◆ ACTIVITY
Transcribe all the data, leaving each word as it is.

==== INFORMATION GIVEN ====

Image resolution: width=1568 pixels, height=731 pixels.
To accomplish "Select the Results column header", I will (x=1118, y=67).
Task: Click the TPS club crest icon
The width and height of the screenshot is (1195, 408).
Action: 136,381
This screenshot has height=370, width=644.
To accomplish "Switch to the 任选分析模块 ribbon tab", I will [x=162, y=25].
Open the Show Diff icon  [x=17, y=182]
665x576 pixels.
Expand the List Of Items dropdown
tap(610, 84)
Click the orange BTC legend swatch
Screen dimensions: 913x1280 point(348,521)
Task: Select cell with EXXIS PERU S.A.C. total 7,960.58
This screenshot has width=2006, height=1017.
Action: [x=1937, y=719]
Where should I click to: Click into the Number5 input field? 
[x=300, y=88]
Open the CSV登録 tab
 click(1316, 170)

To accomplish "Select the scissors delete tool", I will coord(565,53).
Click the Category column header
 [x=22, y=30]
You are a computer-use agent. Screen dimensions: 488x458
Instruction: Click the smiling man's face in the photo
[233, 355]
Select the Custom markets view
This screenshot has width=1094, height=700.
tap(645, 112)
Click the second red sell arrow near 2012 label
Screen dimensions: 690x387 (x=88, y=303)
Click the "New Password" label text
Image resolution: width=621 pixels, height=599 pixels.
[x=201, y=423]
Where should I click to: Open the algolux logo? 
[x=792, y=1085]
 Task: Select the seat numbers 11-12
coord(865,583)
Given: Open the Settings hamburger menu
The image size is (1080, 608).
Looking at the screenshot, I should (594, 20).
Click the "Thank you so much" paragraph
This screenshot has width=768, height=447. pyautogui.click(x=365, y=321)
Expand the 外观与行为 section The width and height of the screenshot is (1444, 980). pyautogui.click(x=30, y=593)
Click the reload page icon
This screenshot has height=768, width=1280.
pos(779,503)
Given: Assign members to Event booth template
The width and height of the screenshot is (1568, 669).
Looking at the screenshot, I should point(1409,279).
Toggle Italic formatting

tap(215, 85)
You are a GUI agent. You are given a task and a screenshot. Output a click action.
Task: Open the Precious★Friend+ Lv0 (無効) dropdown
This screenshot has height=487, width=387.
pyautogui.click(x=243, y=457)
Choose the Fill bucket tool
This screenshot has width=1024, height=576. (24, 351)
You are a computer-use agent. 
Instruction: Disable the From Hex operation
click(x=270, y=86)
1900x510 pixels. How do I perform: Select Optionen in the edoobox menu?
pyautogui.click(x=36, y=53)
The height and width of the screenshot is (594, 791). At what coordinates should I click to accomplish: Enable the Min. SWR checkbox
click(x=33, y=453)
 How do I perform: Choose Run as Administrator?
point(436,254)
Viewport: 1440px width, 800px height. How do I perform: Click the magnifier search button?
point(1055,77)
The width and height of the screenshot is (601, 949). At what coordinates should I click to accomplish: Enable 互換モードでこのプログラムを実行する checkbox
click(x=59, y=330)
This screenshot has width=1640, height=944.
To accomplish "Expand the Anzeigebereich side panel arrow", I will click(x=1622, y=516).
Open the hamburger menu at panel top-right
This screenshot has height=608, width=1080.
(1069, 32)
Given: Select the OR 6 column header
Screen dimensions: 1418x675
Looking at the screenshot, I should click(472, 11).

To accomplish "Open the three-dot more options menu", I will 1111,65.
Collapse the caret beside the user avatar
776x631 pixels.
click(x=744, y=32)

====

◆ TASK RESULT
Image resolution: width=1568 pixels, height=731 pixels.
To accomplish "Select the Results column header", I will (x=1118, y=67).
Task: Click the TPS club crest icon
The width and height of the screenshot is (1195, 408).
Action: 136,381
This screenshot has height=370, width=644.
To accomplish "Switch to the 任选分析模块 ribbon tab", I will [x=162, y=25].
Open the Show Diff icon  [x=17, y=182]
665x576 pixels.
Expand the List Of Items dropdown
tap(610, 84)
Click the orange BTC legend swatch
Screen dimensions: 913x1280 point(348,521)
Task: Select cell with EXXIS PERU S.A.C. total 7,960.58
This screenshot has width=2006, height=1017.
Action: [x=1937, y=719]
Where should I click to: Click into the Number5 input field? 
[x=300, y=88]
Open the CSV登録 tab
 click(1316, 170)

To accomplish "Select the scissors delete tool", I will coord(565,53).
Click the Category column header
 [x=22, y=30]
You are a computer-use agent. Screen dimensions: 488x458
Instruction: Click the smiling man's face in the photo
[233, 355]
Select the Custom markets view
This screenshot has width=1094, height=700.
tap(645, 112)
Click the second red sell arrow near 2012 label
Screen dimensions: 690x387 (x=88, y=303)
Click the "New Password" label text
Image resolution: width=621 pixels, height=599 pixels.
[x=201, y=423]
Where should I click to: Open the algolux logo? 
[x=792, y=1085]
 Task: Select the seat numbers 11-12
coord(865,583)
Given: Open the Settings hamburger menu
The image size is (1080, 608).
Looking at the screenshot, I should (594, 20).
Click the "Thank you so much" paragraph
This screenshot has width=768, height=447. pyautogui.click(x=365, y=321)
Expand the 外观与行为 section The width and height of the screenshot is (1444, 980). pyautogui.click(x=30, y=593)
Click the reload page icon
This screenshot has height=768, width=1280.
pos(779,503)
Given: Assign members to Event booth template
The width and height of the screenshot is (1568, 669).
Looking at the screenshot, I should point(1409,279).
Toggle Italic formatting

tap(215, 85)
You are a GUI agent. You are given a task and a screenshot. Output a click action.
Task: Open the Precious★Friend+ Lv0 (無効) dropdown
This screenshot has height=487, width=387.
pyautogui.click(x=243, y=457)
Choose the Fill bucket tool
This screenshot has width=1024, height=576. (24, 351)
You are a computer-use agent. 
Instruction: Disable the From Hex operation
click(x=270, y=86)
1900x510 pixels. How do I perform: Select Optionen in the edoobox menu?
pyautogui.click(x=36, y=53)
The height and width of the screenshot is (594, 791). At what coordinates should I click to accomplish: Enable the Min. SWR checkbox
click(x=33, y=453)
 How do I perform: Choose Run as Administrator?
point(436,254)
Viewport: 1440px width, 800px height. How do I perform: Click the magnifier search button?
point(1055,77)
The width and height of the screenshot is (601, 949). At what coordinates should I click to accomplish: Enable 互換モードでこのプログラムを実行する checkbox
click(x=59, y=330)
This screenshot has width=1640, height=944.
To accomplish "Expand the Anzeigebereich side panel arrow", I will click(x=1622, y=516).
Open the hamburger menu at panel top-right
This screenshot has height=608, width=1080.
(1069, 32)
Given: Select the OR 6 column header
Screen dimensions: 1418x675
Looking at the screenshot, I should click(472, 11).

To accomplish "Open the three-dot more options menu", I will 1111,65.
Collapse the caret beside the user avatar
776x631 pixels.
click(x=744, y=32)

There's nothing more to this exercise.